細川忠興夫人・ガラシャ(玉子)もまた波乱万丈の生涯を生きた一人である。
父は明智光秀――本能寺の変で主君・織田信長を死に追いやったことであまりにも有名な明智光秀だ。
そのせいもあって、彼女は少なからず日陰の生活を送らなければならなかった。
本能寺の変後、本来は縁が深かった明智につかず羽柴(豊臣)秀吉についた細川忠興としては妻である彼女をそのままそばにおいておくわけにいかず、2年にわたって丹後の味土野に閉じ込めてしまったのである。
それでは忠興からガラシャへの愛情は薄かったのかといえばそんなこともなく、「庭先から彼女を見た職人が忠興の怒りを買い、首を切られた」などというエピソードもあって、むしろ愛は重かったらしい。このような狭苦しい状況に嫌気をさしたせいなのか、彼女は神の道に救いを見出した。
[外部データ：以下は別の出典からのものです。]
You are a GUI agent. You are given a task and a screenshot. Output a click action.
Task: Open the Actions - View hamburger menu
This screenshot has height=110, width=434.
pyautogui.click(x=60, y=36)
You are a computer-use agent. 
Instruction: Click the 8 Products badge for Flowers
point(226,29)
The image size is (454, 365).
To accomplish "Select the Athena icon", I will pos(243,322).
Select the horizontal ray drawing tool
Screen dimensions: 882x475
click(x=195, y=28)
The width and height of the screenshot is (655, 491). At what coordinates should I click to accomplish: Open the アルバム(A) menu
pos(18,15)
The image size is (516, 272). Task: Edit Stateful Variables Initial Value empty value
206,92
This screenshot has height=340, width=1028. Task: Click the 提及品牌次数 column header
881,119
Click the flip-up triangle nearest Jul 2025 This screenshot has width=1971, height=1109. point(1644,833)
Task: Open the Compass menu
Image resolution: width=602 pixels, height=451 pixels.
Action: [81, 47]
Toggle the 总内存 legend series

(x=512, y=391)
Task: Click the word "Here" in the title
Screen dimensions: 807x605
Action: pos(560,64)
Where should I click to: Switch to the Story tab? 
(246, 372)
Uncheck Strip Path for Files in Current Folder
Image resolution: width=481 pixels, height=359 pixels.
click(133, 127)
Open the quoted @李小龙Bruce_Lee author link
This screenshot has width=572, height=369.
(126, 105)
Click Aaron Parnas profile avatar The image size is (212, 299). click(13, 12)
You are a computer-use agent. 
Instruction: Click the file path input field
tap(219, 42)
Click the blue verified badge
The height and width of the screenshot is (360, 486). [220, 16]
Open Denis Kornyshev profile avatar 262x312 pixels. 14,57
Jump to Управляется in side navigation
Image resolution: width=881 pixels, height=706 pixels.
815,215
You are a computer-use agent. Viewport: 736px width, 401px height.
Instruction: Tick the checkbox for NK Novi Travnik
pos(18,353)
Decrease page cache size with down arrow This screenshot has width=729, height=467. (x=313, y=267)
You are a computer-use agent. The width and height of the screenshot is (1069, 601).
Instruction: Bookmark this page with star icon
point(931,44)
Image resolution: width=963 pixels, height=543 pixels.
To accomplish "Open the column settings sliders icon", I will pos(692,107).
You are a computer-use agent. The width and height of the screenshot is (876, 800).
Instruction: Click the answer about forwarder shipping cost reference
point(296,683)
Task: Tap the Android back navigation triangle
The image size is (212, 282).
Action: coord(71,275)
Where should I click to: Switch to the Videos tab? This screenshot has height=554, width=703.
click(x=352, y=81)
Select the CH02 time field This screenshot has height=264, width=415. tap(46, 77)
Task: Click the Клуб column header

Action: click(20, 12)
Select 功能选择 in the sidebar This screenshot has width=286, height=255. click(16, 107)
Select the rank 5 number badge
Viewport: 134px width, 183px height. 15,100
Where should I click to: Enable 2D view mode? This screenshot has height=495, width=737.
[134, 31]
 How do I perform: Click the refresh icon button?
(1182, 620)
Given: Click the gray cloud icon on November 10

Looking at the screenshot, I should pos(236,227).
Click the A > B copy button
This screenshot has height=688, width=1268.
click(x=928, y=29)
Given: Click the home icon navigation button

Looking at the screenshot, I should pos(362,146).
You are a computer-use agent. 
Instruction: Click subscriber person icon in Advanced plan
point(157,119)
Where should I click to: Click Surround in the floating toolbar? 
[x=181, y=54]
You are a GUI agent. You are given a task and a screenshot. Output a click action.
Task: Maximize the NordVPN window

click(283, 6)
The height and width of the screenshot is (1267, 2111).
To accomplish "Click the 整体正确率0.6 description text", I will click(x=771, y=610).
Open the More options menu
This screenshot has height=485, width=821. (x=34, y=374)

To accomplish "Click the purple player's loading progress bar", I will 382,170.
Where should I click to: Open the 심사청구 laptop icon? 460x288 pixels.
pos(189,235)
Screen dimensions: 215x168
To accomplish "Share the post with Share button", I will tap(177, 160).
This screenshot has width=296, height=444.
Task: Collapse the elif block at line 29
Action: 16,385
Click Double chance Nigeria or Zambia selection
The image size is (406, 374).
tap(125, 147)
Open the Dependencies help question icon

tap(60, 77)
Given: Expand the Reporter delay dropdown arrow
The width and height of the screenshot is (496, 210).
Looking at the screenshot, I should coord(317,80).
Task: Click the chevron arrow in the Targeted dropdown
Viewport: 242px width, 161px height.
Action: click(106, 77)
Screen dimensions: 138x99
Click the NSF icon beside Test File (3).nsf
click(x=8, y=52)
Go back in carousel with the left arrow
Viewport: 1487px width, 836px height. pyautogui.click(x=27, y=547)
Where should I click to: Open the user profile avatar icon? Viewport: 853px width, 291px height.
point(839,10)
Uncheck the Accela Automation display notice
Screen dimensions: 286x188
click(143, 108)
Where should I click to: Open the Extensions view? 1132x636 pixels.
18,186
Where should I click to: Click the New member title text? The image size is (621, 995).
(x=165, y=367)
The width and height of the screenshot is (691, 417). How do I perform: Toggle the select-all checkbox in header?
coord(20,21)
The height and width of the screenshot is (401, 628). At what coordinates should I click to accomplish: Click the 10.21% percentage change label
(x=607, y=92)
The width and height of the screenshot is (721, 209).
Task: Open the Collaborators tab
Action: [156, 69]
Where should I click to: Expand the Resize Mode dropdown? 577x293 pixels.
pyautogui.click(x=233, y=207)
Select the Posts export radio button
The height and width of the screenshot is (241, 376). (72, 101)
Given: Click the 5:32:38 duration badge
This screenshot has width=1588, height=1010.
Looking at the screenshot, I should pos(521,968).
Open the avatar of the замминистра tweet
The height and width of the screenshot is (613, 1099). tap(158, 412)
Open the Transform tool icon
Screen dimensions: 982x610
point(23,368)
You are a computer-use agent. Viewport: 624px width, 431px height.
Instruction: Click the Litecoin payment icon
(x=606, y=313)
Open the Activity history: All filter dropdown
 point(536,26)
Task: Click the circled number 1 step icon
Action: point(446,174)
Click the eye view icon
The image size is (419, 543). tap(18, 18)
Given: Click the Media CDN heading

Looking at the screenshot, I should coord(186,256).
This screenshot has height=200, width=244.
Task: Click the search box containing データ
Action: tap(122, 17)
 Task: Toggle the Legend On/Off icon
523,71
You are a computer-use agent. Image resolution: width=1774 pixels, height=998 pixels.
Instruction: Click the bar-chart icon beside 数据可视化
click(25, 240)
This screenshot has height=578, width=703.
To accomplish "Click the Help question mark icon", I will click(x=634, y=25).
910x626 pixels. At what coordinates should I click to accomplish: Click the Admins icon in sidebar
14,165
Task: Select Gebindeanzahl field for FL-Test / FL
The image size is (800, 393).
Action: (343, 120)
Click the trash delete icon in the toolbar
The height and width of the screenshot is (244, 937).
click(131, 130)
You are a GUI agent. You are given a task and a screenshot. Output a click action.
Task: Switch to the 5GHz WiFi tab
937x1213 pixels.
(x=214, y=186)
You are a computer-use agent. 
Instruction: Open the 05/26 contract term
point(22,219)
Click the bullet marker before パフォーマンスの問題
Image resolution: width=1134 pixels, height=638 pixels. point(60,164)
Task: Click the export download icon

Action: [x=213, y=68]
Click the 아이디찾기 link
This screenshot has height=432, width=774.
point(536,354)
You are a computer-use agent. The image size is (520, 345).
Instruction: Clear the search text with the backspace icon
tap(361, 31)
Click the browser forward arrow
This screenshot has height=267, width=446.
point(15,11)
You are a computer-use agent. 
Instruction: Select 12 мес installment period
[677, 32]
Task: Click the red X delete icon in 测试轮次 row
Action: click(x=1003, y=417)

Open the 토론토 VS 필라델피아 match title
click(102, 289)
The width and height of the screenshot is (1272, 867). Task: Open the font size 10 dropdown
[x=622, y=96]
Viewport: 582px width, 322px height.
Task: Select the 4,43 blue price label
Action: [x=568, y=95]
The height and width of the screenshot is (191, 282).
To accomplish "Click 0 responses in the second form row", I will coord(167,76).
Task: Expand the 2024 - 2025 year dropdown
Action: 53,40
キリシタン禁令をものともせずに洗礼を受け、「ガラシャ」の霊名を持つキリシタンとなったのである。
そんな彼女に生涯最大の危機が訪れたのは1600年(慶長5年)、夫が徳川家康に付き従って上杉景勝討伐に出かけていたときのことだ。
この時期、ガラシャをはじめとする大名の家族たちは大坂城下の屋敷に住まわせられていた。実質的な人質である。
そして、家康不在を好機と見た石田三成が挙兵し、関ヶ原の役が始まる。
三成はさっそく彼女たちを人質として活用するべく、まず最初にガラシャに対して「大坂城にくるように」と使者を送った。
名門・細川氏を押さえることの意味も大きかったろう。
これに対し、ガラシャは断固拒否の態度をとった。
出発前の忠興が「人質にならないよう気をつけろ」と注意を促していた、ともいう。
家臣は脱出も促したがガラシャは首を振らず、ついに三成の手勢が屋敷を囲むと、娘たちを逃した上で驚くべき行動に出た。
なんと家臣に長刀で自分の胸を突かせ、屋敷に火を放たせたのである。
キリシタンには自害が許されなかったため、このような形で死を選んだのだという。
家のためか、夫のためか、それとも信仰のためか――ガラシャの行動の真意を知るすべはもはやないが、その悲劇は長く伝えられることとなったのである。